_Page_:
And then turning back to Mid-Atlantic REIT, which is a company that we bought in
2003, that was a variety of high quality assets, but also some value-added
opportunities, and our development team in the Mid-Atlantic region has harvested
a lot of value-added opportunities there by recapturing junior (ph) boxes and
building, in one case, a brand new state-of-the-art 72,000 supermarket. And then
in another case, just simply out-rating the retailer who was underperforming, a
supermarket anchor center that we owned in Columbia, Maryland. The supermarket
just wasn't renovating, wasn't the right size, wasn't performing and they ran
out of all of their options on June 30th of this year. And their building is now
torn down and the (INAUDIBLE) will be constructed on that site. So that's just a
couple of examples as to how our redevelopment team can enhance value to our
joint ventures.

DAVE HENRY: Howard, we've commented how we've improved the quality of our
portfolio by not only acquiring properties but disposing of properties. Can you
comment on some of the disposition activities in the West region?

HOWARD OVERTON: Certainly. We're focused out west on executing the disposition
plan as we (INAUDIBLE) acquisition effort. We've recently over the last 12
months sold eight properties, a handful of which came out of the existing KIMCO
portfolio and another portion that came from a portfolio acquisition similar to
the Pan Pacific transaction where we targeted some non-core assets immediately
for disposition.

We totaled about $90 million of sales in non-core properties, we continue to
always look at our portfolio for opportunities for disposition and candidates
that we should list for sale. And we believe that combining that with the
acquisition strategy and executing on both will provide us with that what we've
called the "Dream Portfolio". And out west, I think we'll soon will be the
"Reality Portfolio".

DAVE HENRY: Great. David, are there still redevelopment opportunities within our
own portfolio?

DAVID LUKE: I believe there are. We are certainly enthusiastic about it. I
wouldn't be sitting here if we didn't think there was an opportunity.

DAVE HENRY:  And I wouldn't be asking that question.

_Stored data_:
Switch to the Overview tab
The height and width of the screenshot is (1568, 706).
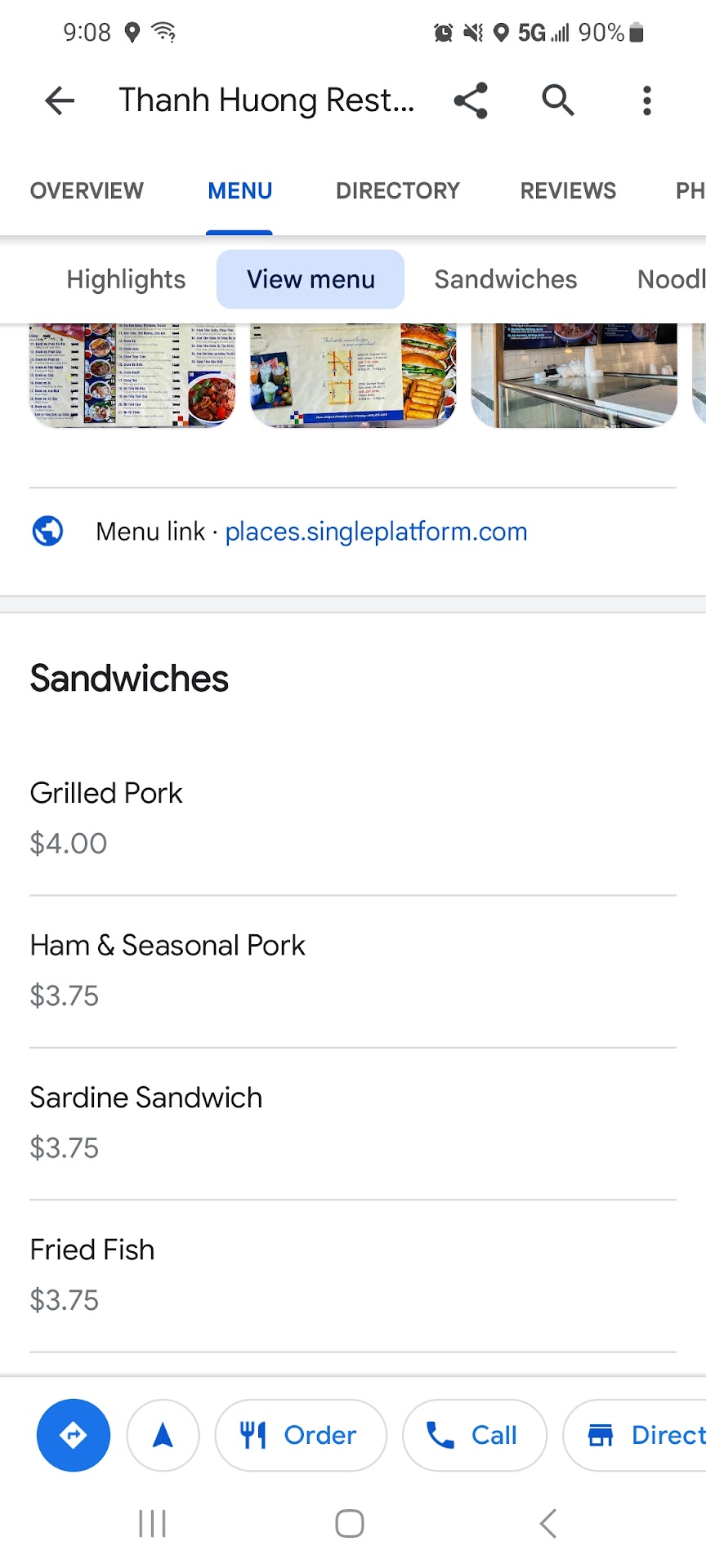click(87, 191)
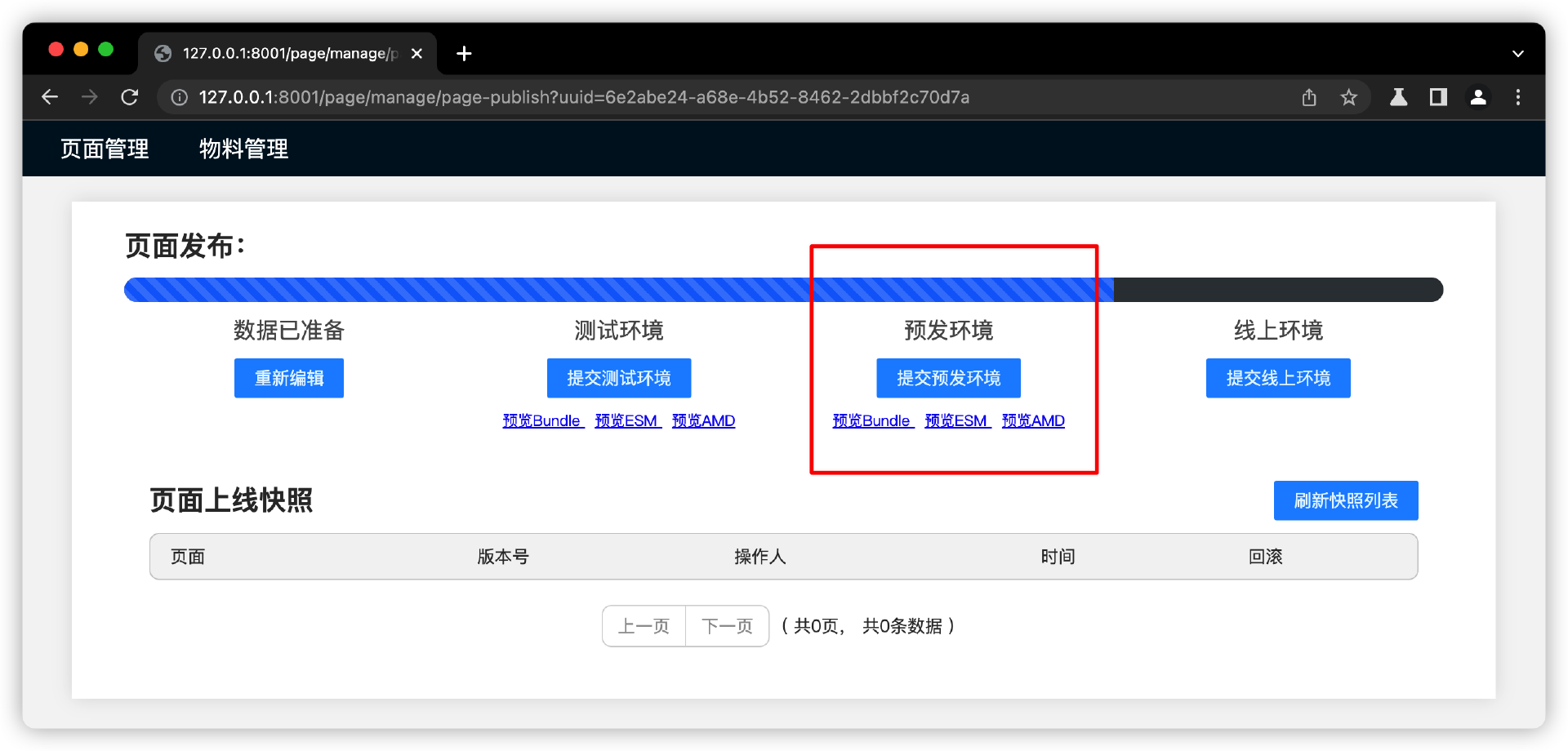The height and width of the screenshot is (751, 1568).
Task: Open the Chrome Labs flask icon
Action: pyautogui.click(x=1398, y=97)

_Your goal_:
Return the full transcript on property redevelopment and dispositions word for word. None of the entries is needed here.

_Full solution_:
And then turning back to Mid-Atlantic REIT, which is a company that we bought in
2003, that was a variety of high quality assets, but also some value-added
opportunities, and our development team in the Mid-Atlantic region has harvested
a lot of value-added opportunities there by recapturing junior (ph) boxes and
building, in one case, a brand new state-of-the-art 72,000 supermarket. And then
in another case, just simply out-rating the retailer who was underperforming, a
supermarket anchor center that we owned in Columbia, Maryland. The supermarket
just wasn't renovating, wasn't the right size, wasn't performing and they ran
out of all of their options on June 30th of this year. And their building is now
torn down and the (INAUDIBLE) will be constructed on that site. So that's just a
couple of examples as to how our redevelopment team can enhance value to our
joint ventures.

DAVE HENRY: Howard, we've commented how we've improved the quality of our
portfolio by not only acquiring properties but disposing of properties. Can you
comment on some of the disposition activities in the West region?

HOWARD OVERTON: Certainly. We're focused out west on executing the disposition
plan as we (INAUDIBLE) acquisition effort. We've recently over the last 12
months sold eight properties, a handful of which came out of the existing KIMCO
portfolio and another portion that came from a portfolio acquisition similar to
the Pan Pacific transaction where we targeted some non-core assets immediately
for disposition.

We totaled about $90 million of sales in non-core properties, we continue to
always look at our portfolio for opportunities for disposition and candidates
that we should list for sale. And we believe that combining that with the
acquisition strategy and executing on both will provide us with that what we've
called the "Dream Portfolio". And out west, I think we'll soon will be the
"Reality Portfolio".

DAVE HENRY: Great. David, are there still redevelopment opportunities within our
own portfolio?

DAVID LUKE: I believe there are. We are certainly enthusiastic about it. I
wouldn't be sitting here if we didn't think there was an opportunity.

DAVE HENRY:  And I wouldn't be asking that question.